Among the youngest full-power television stations in the United States, WMBF-TV began broadcasting in 2008. Its construction gave the region its first in-market NBC affiliate, replacing cable and over-the-air broadcasts of two co-owned stations in adjacent markets, and a third source of TV news coverage.

History
In 1984, Moore Broadcast Industries petitioned the Federal Communications Commission (FCC) to add channel 32 to the table of allotments at Myrtle Beach, specifying the station had to be located  southwest of town to protect two unused allotments in North Carolina, at High Point and Wilmington. Moore filed for the channel alongside seven other groups, but only three were still in the running in November 1986, when the FCC gave the nod to Coastal Carolina Broadcasting Company, a group of residents of Conway. Coastal Carolina's proposed station got a call sign, WCRD, but little else, being unable to secure financing.

The channel assignment lay fallow with no activity until 1996, when the FCC opened a last-chance window for filings to build new TV stations before turning the channels over to possible use for digital television facilities. An application was made by Cosmos Broadcasting, the broadcasting subsidiary of the Liberty Corporation and owner of WIS in Columbia. The president of Cosmos told The Sun News that the odds were "fairly long" for Cosmos to actually be granted the channel.

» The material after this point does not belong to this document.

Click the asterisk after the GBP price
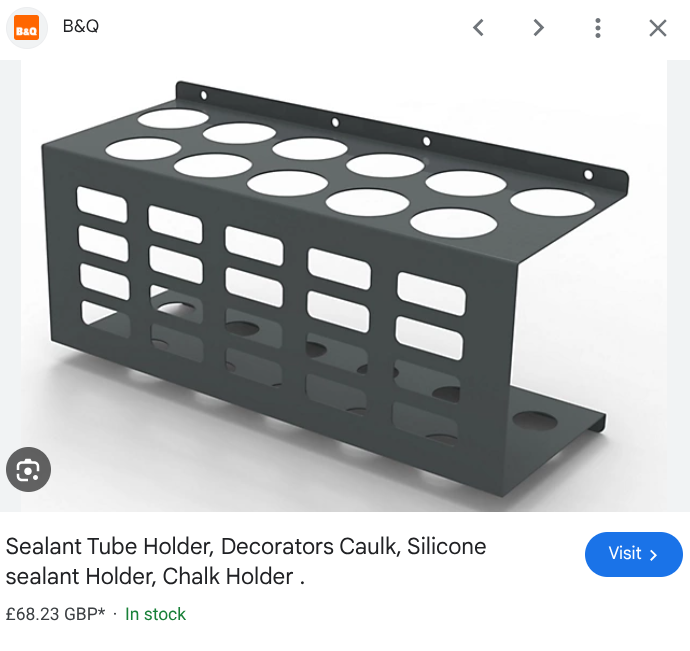This screenshot has width=690, height=651. pyautogui.click(x=102, y=611)
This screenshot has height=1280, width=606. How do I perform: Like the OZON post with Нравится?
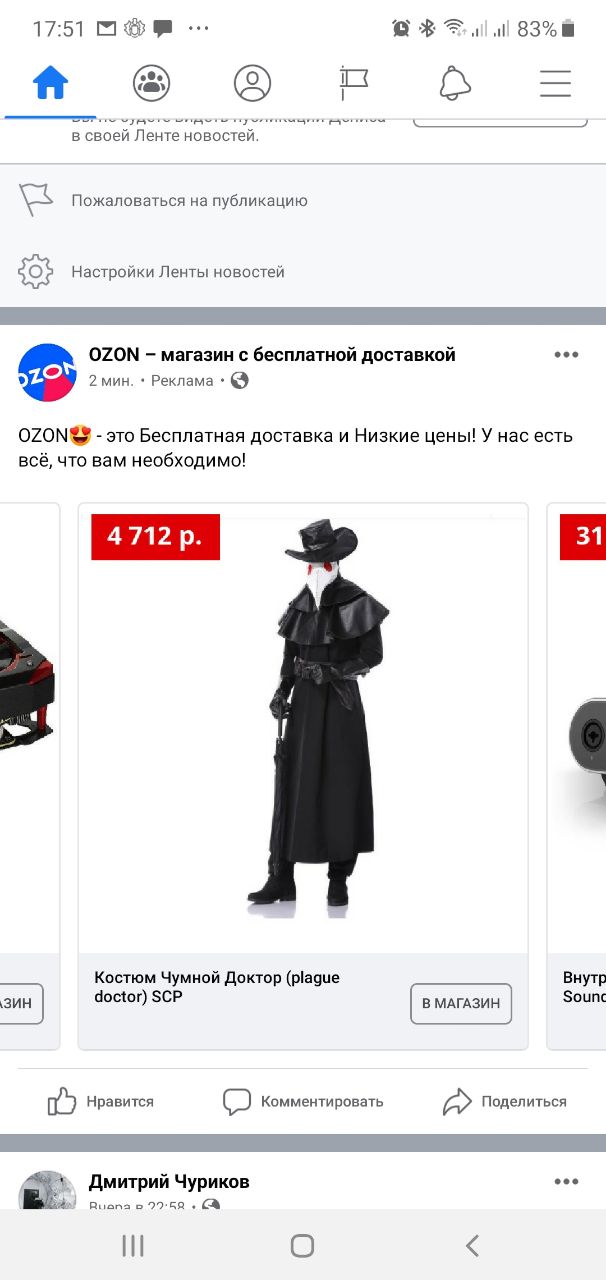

In October 2005, the FCC granted Liberty the permit. Two months earlier, though, Liberty had announced its sale to Raycom Media in a 15-station, $987 million transaction. Under the radar, the deal included the construction permit for channel 32 in Myrtle Beach. The Liberty purchase by Raycom united WIS with WECT in Wilmington. These stations had, for decades, provided NBC over-the-air and cable service in northeastern South Carolina, and both were on the Myrtle Beach cable system when it debuted in 1962; said cable system was co-owned with WIS. Beginning in 1995, WIS and Time Warner Cable had been engaged in a joint venture to produce a customized feed of the station for the Florence area, "WIS-Florence", complete with its own advertising sales staff. 

Facilities were approved in early 2007, and it was announced at that time that the station would replace WIS and WECT on regional cable systems. Raycom selected a building formerly used by cell phone company SunCom on Frontage Road and began construction later that year. For Raycom, the construction of WMBF served several goals. Because the digital television transition was looming—with the Wilmington stations, including WECT, part of a pilot switchover in September 2008—the Myrtle Beach station, built as a digital-only facility from the outset, would fill in gaps in coverage after WECT's analog signal shut down. It also would allow Raycom for the first time to sell advertising in the rapidly growing Grand Strand area and give NBC its first in-market affiliate for Myrtle Beach and Florence.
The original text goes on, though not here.